━━━━━ Selected excerpt ━━━━━

Chapter 1.1, Problem 39E

To determine

To show: The equation of line is $y=x+1$ if point $\left(3,4\right)$ is used to write the equation.

Explanation of Solution

Given information: The points are $\left(-2,-1\right)$ , and $\left(3,4\right)$ .

Proof:

The formula to find the slope of line passing through two points is given by,

  $m=\frac{y_2-y_1}{x_2-x_1}$

Substitute $-2$ for $x_1$ , $-1$ for $y_1$ , $3$ for $x_2$ , and $4$ for $y_2$ in the above formula.

━━━━━ Rows ━━━━━

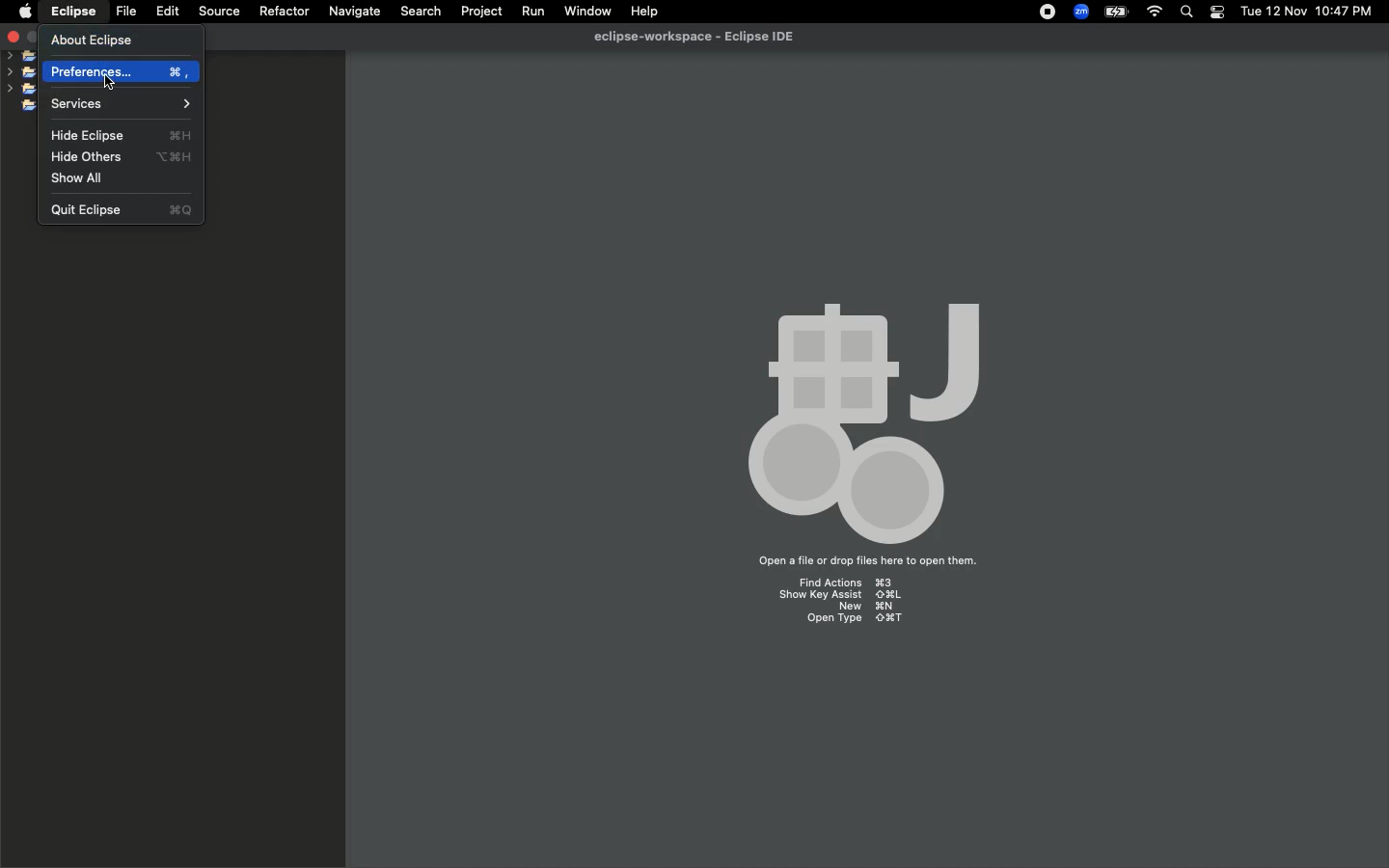 Image resolution: width=1389 pixels, height=868 pixels. What do you see at coordinates (644, 12) in the screenshot?
I see `Help` at bounding box center [644, 12].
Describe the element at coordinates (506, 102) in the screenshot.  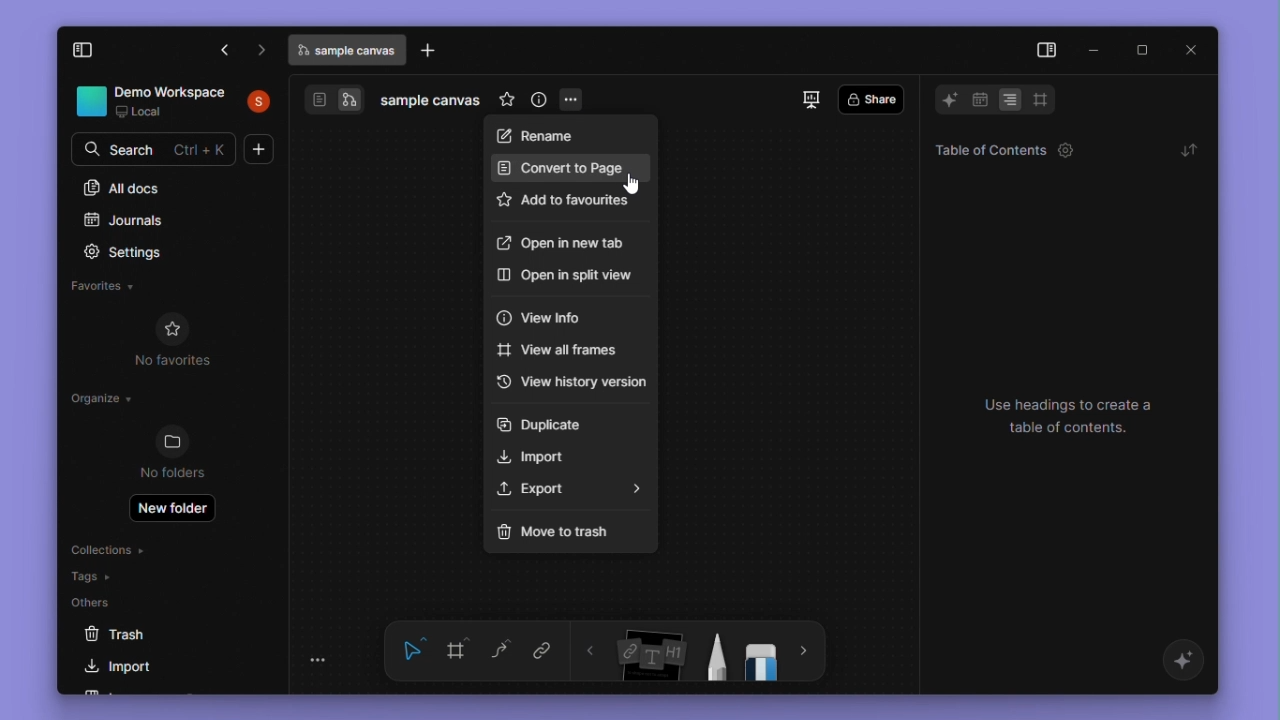
I see `favourite` at that location.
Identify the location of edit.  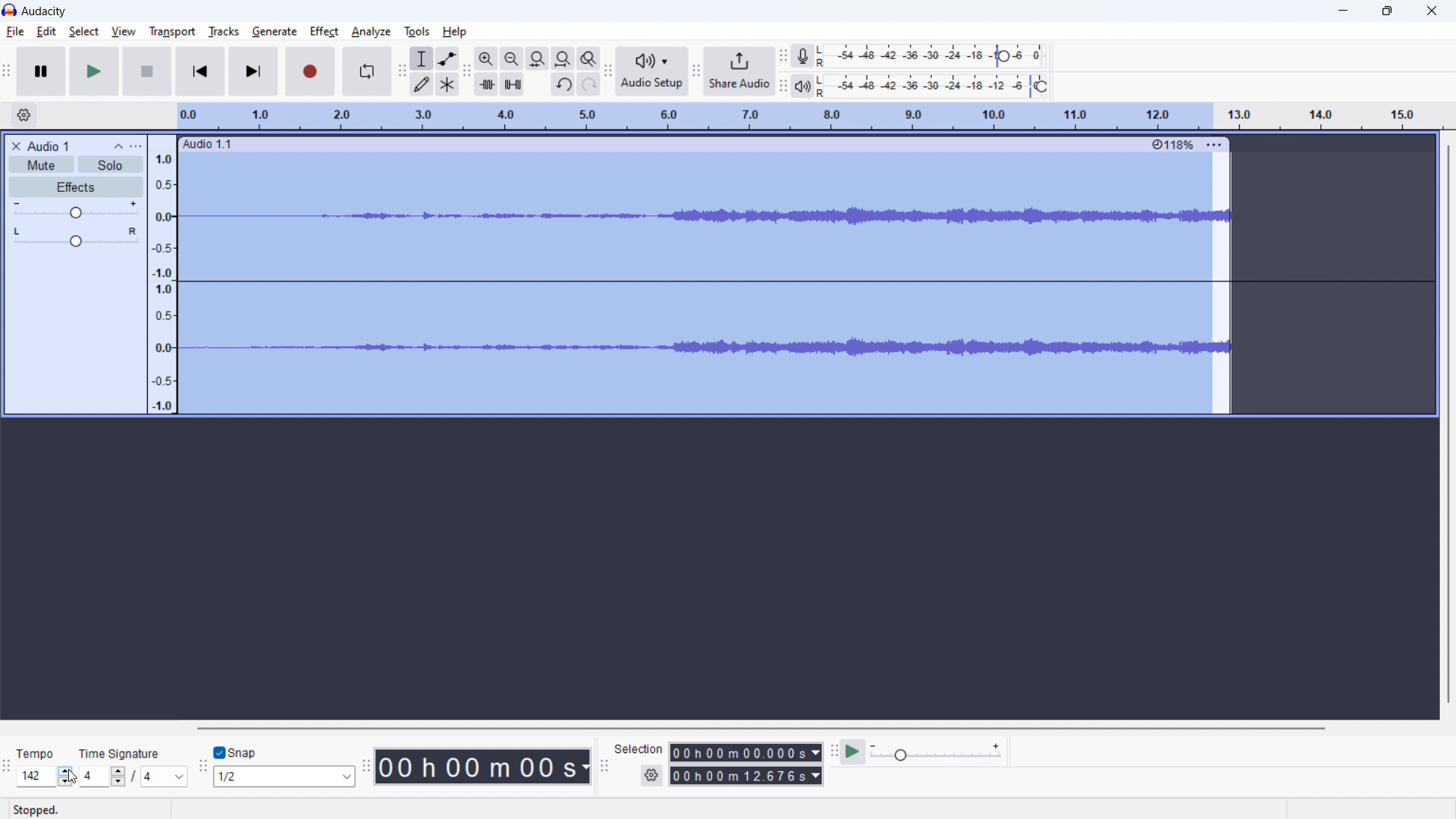
(47, 32).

━━━━━

Things to do
A – Reproduce every line of the dataset rows verbatim, omitting the pictures.
B – Pick up the worked solution for the line through $\left(-2,-1\right)$ and $\left(3,4\right)$ right after its last sentence and carry it forward.

Final answers
A –
 Image resolution: width=1389 pixels, height=868 pixels. What do you see at coordinates (644, 12) in the screenshot?
I see `Help` at bounding box center [644, 12].
Describe the element at coordinates (506, 102) in the screenshot.  
I see `favourite` at that location.
Identify the location of edit.  
(47, 32).

B –
  $\begin{array}{c}m=\frac{4-\left(-1\right)}{3-\left(-2\right)}\\ =\frac{5}{5}\\ =1\end{array}$

The point slope form of an equation of line is given by,

  $y-y_1=m\left(x-x_1\right)$

Substitute $3$ for $x_1$ , $4$ for $y_1$ , and $1$ for $m$ in the above formula.

  $\begin{array}{c}y-4=1\left(x-3\right)\\ y-4=x-3\\ y=x-3+4\\ y=x+1\end{array}$

Hence, it is shown that the equation of the line is a same as $y=x+1$ .